**REQUIRED ACTION:** Repeat the following lines exactly and nothing else: the line containing "Image resolution: width=2224" and each line after it through the end of the listing.

**PROVIDED RECORDS:**
++++++++++++++++++++
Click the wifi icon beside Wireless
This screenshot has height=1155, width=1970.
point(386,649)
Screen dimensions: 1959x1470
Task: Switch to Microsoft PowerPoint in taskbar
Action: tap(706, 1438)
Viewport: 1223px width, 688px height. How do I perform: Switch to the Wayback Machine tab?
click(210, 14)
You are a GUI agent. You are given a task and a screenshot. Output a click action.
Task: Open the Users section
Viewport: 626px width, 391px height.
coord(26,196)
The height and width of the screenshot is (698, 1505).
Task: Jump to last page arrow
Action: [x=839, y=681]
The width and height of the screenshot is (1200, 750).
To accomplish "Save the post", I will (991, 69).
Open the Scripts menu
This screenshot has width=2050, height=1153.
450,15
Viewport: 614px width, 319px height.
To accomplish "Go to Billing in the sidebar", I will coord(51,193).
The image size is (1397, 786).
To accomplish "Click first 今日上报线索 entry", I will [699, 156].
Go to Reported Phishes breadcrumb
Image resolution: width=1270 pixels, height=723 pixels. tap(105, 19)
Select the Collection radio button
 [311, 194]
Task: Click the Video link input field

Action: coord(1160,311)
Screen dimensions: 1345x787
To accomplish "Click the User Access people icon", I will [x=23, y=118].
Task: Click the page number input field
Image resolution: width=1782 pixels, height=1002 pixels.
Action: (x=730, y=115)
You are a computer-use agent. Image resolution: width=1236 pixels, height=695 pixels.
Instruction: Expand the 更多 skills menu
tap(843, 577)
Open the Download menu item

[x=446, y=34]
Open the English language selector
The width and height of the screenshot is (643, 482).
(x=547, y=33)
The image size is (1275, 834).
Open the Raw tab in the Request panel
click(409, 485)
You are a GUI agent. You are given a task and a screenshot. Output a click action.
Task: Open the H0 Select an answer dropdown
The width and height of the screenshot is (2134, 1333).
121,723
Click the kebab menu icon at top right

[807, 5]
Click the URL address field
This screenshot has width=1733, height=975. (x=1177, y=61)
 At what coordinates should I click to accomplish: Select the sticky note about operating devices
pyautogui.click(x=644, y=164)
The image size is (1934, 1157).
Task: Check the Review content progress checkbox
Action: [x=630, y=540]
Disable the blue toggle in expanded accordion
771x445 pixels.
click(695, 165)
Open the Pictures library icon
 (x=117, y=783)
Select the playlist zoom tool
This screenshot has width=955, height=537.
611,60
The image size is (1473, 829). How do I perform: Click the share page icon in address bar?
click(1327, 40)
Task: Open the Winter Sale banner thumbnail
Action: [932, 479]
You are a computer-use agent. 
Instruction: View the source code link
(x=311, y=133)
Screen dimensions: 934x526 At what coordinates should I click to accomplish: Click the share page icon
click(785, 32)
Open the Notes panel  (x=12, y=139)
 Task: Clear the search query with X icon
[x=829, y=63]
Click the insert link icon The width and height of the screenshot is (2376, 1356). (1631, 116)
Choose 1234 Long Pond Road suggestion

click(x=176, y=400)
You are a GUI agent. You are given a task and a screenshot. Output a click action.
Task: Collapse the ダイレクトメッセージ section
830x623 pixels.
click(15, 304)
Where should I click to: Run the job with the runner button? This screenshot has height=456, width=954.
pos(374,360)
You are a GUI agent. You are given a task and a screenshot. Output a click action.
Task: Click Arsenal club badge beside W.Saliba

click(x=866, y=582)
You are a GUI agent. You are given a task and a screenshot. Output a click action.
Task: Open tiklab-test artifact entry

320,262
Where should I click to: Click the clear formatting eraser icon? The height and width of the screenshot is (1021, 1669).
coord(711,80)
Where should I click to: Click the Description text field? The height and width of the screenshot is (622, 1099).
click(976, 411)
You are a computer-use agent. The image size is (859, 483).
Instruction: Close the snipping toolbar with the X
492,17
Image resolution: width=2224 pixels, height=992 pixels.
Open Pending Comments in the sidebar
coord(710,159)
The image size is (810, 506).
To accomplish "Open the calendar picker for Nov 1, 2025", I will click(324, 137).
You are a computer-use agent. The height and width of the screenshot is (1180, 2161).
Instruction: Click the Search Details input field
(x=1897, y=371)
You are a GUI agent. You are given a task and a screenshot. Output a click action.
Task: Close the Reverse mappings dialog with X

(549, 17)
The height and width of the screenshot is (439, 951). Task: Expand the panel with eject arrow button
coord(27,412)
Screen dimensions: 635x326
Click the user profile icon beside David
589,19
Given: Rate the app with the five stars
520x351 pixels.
++++++++++++++++++++
**TASK ANSWER:**
Image resolution: width=2224 pixels, height=992 pixels.
Open Pending Comments in the sidebar
coord(710,159)
The image size is (810, 506).
To accomplish "Open the calendar picker for Nov 1, 2025", I will click(324, 137).
You are a computer-use agent. The height and width of the screenshot is (1180, 2161).
Instruction: Click the Search Details input field
(x=1897, y=371)
You are a GUI agent. You are given a task and a screenshot. Output a click action.
Task: Close the Reverse mappings dialog with X

(549, 17)
The height and width of the screenshot is (439, 951). Task: Expand the panel with eject arrow button
coord(27,412)
Screen dimensions: 635x326
Click the user profile icon beside David
589,19
Given: Rate the app with the five stars
520x351 pixels.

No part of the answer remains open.